Last Saturday at 6:30 p.m., I walked into the Apple store in San Francisco and purchased an iPad (64 gig). Zero wait. I took it to my hotel room, set it up, and downloaded the many apps I use on the iPhone.
First impressions: Very cool tool. I downloaded my photos, and they look amazing. I set up my email account and downloaded photos from my laptop and a few TV shows, like The Colbert Report. Videos play instantly. The full-screen mode is stunning. The built-in speakers are good, but I get a better sound experience by using my headphones. I purchased an iPad cover, which has a very smart feature: You can slip the back cover into a slot so that the cover turns into a stand. This is very useful when you reply to emails; the keyboard pops up on the screen the moment you hit the reply button.
Applications I like: Social media, such as Facebook, LinkedIn, and Hootsuite, are basic. For news, I downloaded the New York Times, NPR, and LeMonde. For business, I use GoToMeetings (yes, you can log on to a Webinar). I also use WebEx, a calculator (Digits), and Mindjet. I tried Salesforce.com, which works on my iPhone, but it only shows the opening screen on the iPad. Marc Benioff blogged about the iPad, but he seems to have missed checking his own app. Our own Sales Strategizer Pro works very well.
I also use two book readers: iBooks and Kindle. Kindle proved to be difficult to download. I had to deactivate my first Kindle to be able to read books on my iPad, and I needed to call Amazon’s excellent customer service. It’s great to have access to a competent person.
I find Apple’s iBooks app much easier to download and use. I particularly like the fact that you can download a fairly substantial book sample (the first 40 or 50 pages). My iBook bookshelf looks impressive, although I purchased only one book,The Collaborative Habit: Life Lessons for Working Together.
For travel, I use Google Earth and AccuWeather. Someone told me that you could use Truphone to convert the iPad into a phone, but I wasn’t able to make it work. Surfing the Web is really fast and easy. The iPad is moving us into a new era.
Now that I have used the iPad for three days in a variety of business situations, I can say positively that laptops will go the way of print.
The iPad is superior to a laptop in many ways:
1. It’s lighter than a book. You can take it anywhere.
2. Laptops are not designed for sharing. The iPad will pull people from isolation to a place of co-creation.

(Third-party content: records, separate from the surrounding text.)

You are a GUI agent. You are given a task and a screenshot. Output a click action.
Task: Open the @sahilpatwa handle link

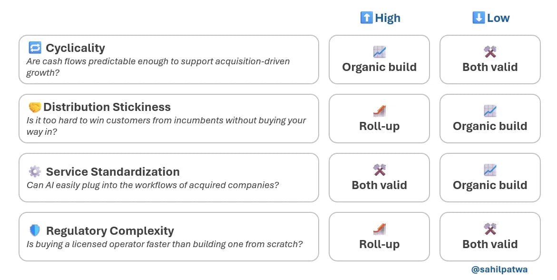tap(499, 270)
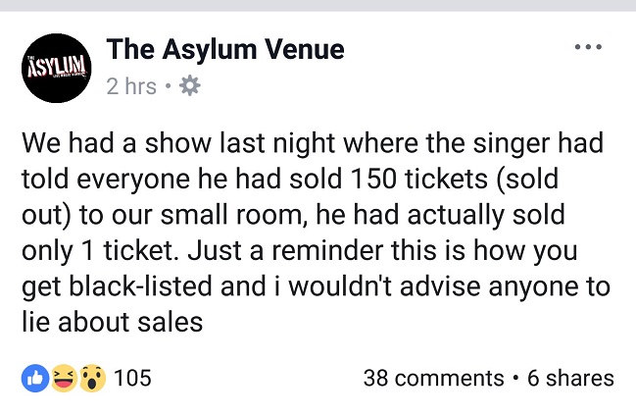Click the post options three-dot icon
This screenshot has width=636, height=415.
(588, 47)
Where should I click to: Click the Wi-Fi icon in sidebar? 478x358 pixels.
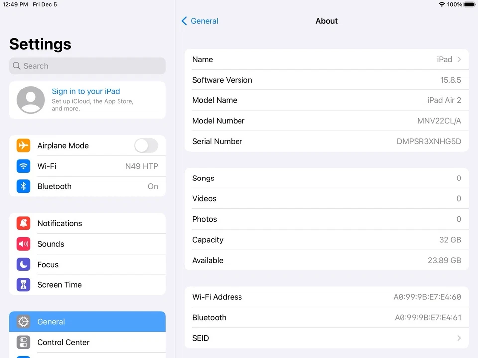[23, 166]
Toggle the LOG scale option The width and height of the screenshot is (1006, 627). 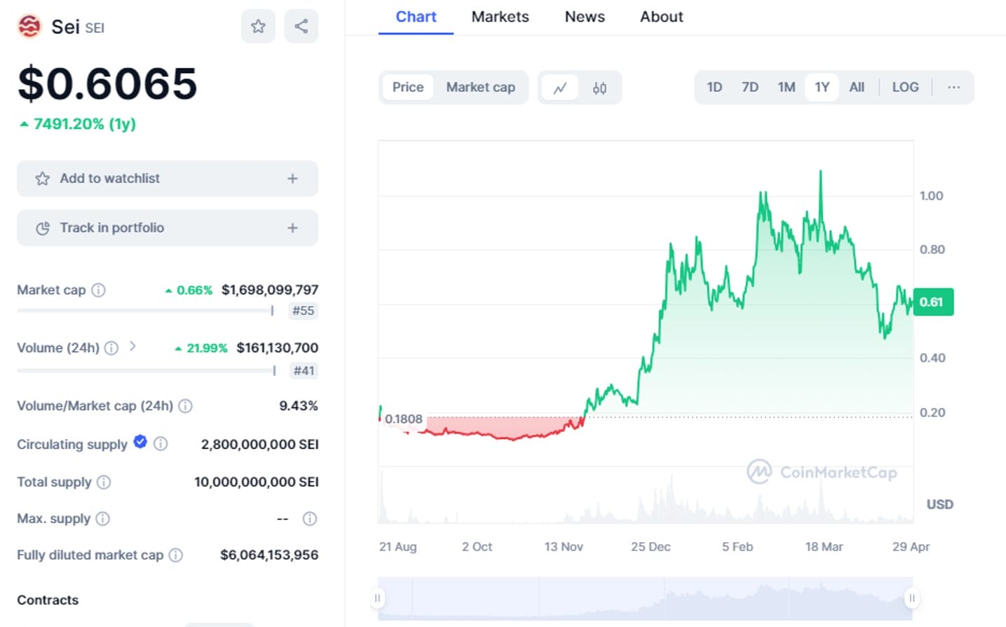905,87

3. Laptop screens are not dynamic. The iPad screen automatically orients itself in relation to your movements. The image on the screen flips from horizontal to vertical and from top to bottom automatically.
4. As I walked through the hotel lobby, I noticed a number of people sitting in the Wi-Fi zone hunched over their laptops. It dawned on me that laptops force their owners to conform to them, while the iPad follows its owner’s posture.
5. Laptops emerged at a time when the world was still linear. The iPad allows people to leave that static world so they can connect with the dynamic flow of human intelligence online and offline.
6. Laptops run on a limited number of software programs. The iPad runs more than 100,000 applications. I currently use 44 iPad applications. Apps will become a commodity like Kleenex. If you feel the urge to sneeze, you grab a Kleenex and toss it. The iPad is very similar. If you feel the urge to paint, you can download a dozen different apps. Download one, release the inner artist in you, and turn your first painting into a screen saver.
The Viral Growth of the iPad Is Huge This morning I met with Chuck Dietrich, the CEO of SlideRocket, a dynamic startup in the online presentation space. I brought my iPad; he had his laptop. During our conversation, we discussed how many different tasks salespeople need to perform to drive customer value. The conversation brought to mind an interesting chart I received in an email the same morning. I pressed the start button on my iPad, and it came to life instantly (there is no staring at a blank screen for two minutes). Within seconds, I pulled up the email, clicked on the message, and handed the iPad to Chuck, who studied it and asked for the URL so he could share it with his team. I simply forwarded the email and the conversation resumed.
The iPad added instant value to the conversation, and it blended in naturally, which added a touch of elegance to the discussion (and of course a little iPad envy). In this case, the iPad delivered content in real time. In effect, this experience would not have been possible with the use of a laptop. After all, who would want to wait two minutes to make a point? The iPad is a time-creation machine, while your laptop steals two minutes of your time every time you turn it on. And that’s a turn off.